Authorization To See More of Blue365
By clicking the "I AGREE" link, below, I authorize Florida Health
Care Plans to disclose to Blue Cross and Blue Shield Association ("BCBSA"):
- The fact that I am enrolled in a Florida Health Care Plans product and
my IP address.
This authorization does
not permit Florida Health Care Plans to disclose
any other information.
I understand that BCBSA needs to know I am enrolled in a Florida Health
Care Plans product to make discounts available to me.
Once I click on a link to visit BCBSA’s Blue365 web site, the fact
that I am enrolled in a Florida Health Care Plans product and my IP address
will be disclosed to BCBSA. Although Florida Health Care Plans will not
give BCBSA my name or any other information about me, I understand that
BCBSA’s Blue365 web site is not subject to federal health information
privacy laws and, therefore, could re-disclose the fact that I am enrolled
in a Florida Health Care Plans and my IP address (subject to its privacy
policies and any applicable state laws). I acknowledge that the Blue 365
web site includes products and services that are not health related.

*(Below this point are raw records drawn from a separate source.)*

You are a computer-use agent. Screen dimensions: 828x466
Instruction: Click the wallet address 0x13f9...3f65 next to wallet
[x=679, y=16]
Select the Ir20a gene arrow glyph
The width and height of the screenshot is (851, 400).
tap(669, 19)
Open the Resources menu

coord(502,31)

This authorization is voluntary. Florida Health Care Plans will not condition
my enrollment in a health plan or eligibility or payment for benefits
on receiving this authorization. I revoke this authorization and it expires
immediately when I close the browser window after using the Blue 365 web
site. When I revoke this authorization, the revocation will
not affect any disclosure of the fact I am enrolled in a Florida Health Care
Plans product that Florida Health Care Plans made before the revocation.
BCBSA may receive payment from vendors under the Blue 365 program.
I have had full opportunity to read and consider the contents of this authorization.
I understand that, by clicking on the “I AGREE” Link, below,
I am confirming my authorization for the use and disclosure of information
about me, as described in this form.